+++ Supplied data

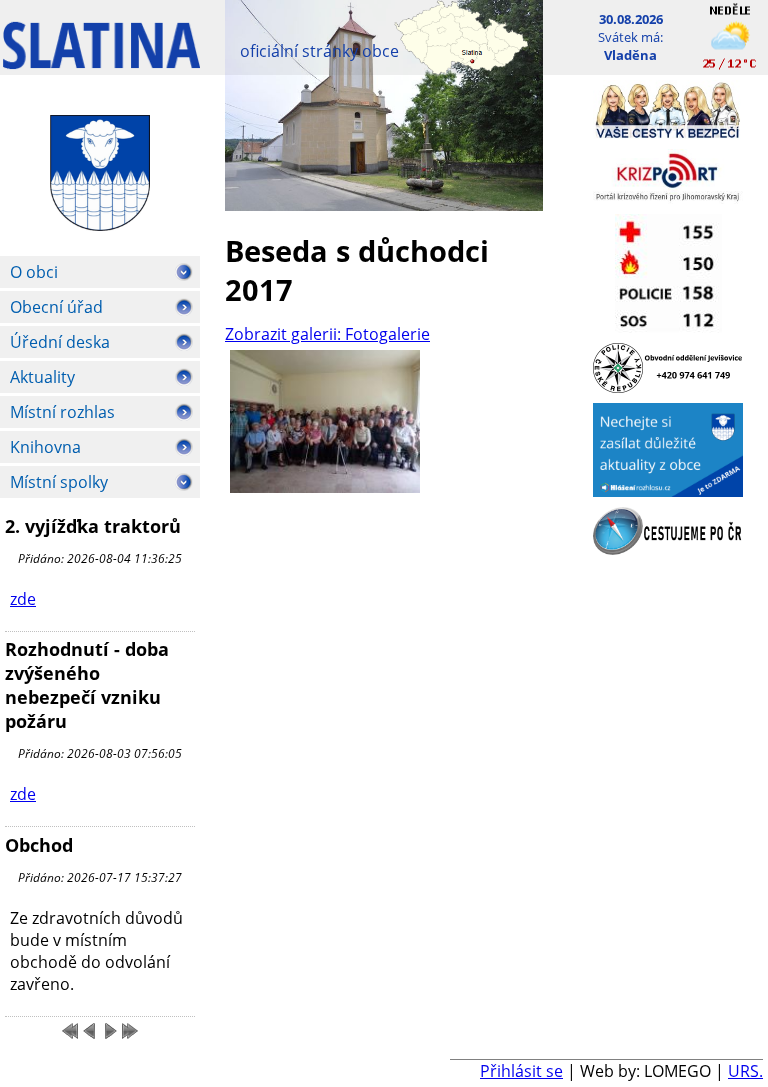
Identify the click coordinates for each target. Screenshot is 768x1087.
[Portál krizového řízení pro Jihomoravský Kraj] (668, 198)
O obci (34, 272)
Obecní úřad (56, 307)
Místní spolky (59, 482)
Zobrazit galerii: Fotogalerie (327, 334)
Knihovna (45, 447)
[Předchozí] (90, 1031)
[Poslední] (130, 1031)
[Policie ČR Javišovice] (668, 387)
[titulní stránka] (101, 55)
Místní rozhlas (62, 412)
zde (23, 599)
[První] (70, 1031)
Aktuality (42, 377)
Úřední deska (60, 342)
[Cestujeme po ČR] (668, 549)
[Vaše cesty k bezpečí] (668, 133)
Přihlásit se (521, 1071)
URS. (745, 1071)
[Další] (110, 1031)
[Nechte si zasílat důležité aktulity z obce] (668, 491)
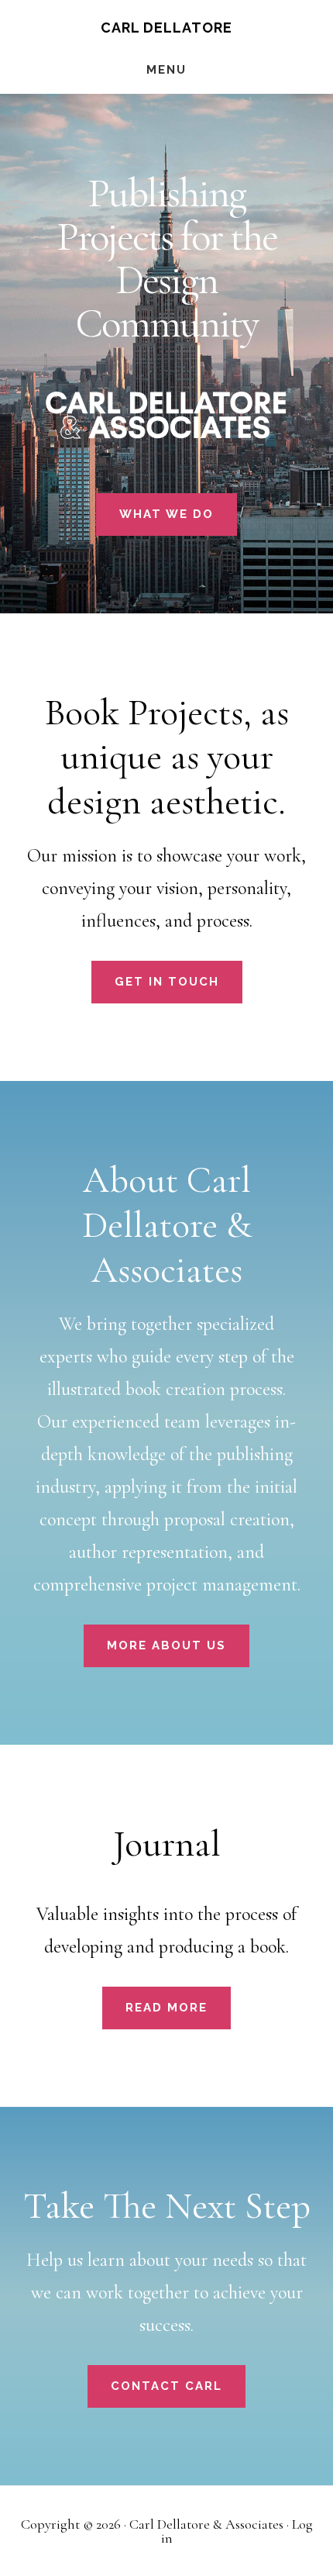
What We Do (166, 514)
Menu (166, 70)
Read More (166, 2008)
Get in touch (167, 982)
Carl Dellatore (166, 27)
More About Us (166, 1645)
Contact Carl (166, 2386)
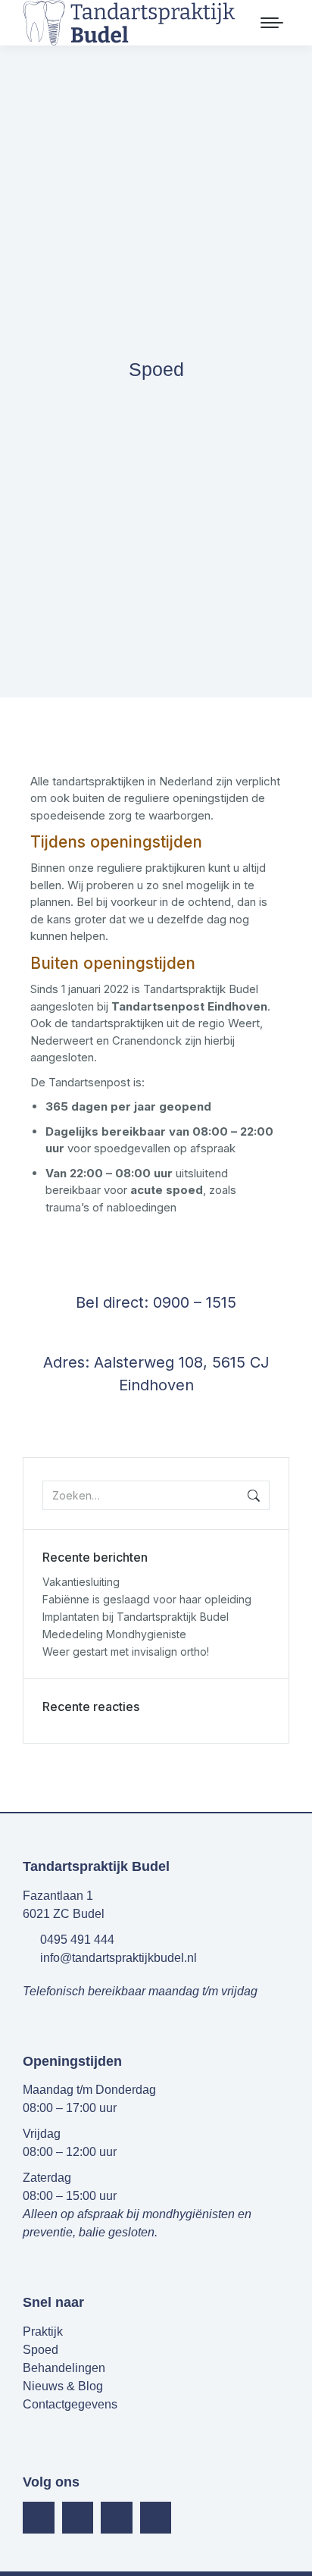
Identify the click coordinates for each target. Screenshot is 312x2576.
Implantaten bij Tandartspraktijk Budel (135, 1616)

++++++

* Task objective
Only lines holding the word "each" belong in the answer; copy all of them from the records.

* Output for this exercise
Identify the click coordinates for each target. Screenshot is 768x1087.
Identify the click coordinates for each target. Screenshot is 312x2576.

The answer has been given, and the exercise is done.